If a cyber criminal gains access to your account, two things will most likely happen. First, the attacker will change your password to lock you out of the account. Next, they will do their damage right away in order to gain their profit quickly, and with less risk of being caught. The probability is lower that someone would commit such a crime and remain at the scene for a long period of time. In fact, this type of behavior would be most likely if the person accessing the account knows you personally and has motive to “just” snoop – an instance, as you’ll see in a minute, where you should in fact change your password. Click here for some suggestions from Microsoft on what to do if your account has been hacked.

The bottom line…

If your password is unique, strong and is not compromised, there is no benefit in swapping it out for a new one. You can check the strength of your password here.
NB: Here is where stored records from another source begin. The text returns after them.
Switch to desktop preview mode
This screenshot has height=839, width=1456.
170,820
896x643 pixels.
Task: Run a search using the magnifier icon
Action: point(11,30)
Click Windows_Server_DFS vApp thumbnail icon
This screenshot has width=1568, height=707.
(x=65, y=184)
Regular password changes can cause more harm than good due to the limits of our human capacity to create and remember the long list of passwords that we need to use on a regular basis. Cutting corners with weak password practices puts your accounts at greater risk because they are easier for hackers to crack. And it is just as dangerous to keep detailed written lists of usernames and passwords on paper or in easy-to-access files that can be physically stolen.

This is why password managers were developed – to keep accounts properly secure, while helping us manage and remember the passwords we need. For example, Lastpass creates a strong, unique password for each of your accounts, and then securely conceals and encodes the data (instead of storing it – which would be as bad as keeping a written list in your notebook!). All you need to do is remember one password – your Master Password – so you can be confident that your accounts are safe.

Here is where to proceed with caution about changing your password. You should change your password if:

  • You have not verified that your Master Password is strong and unique enough to protect your account (test your password here);
  • You have shared your Master Password with someone you no longer trust; or
  • You have been generally careless with leaving your Master Password accessible to others unsupervised.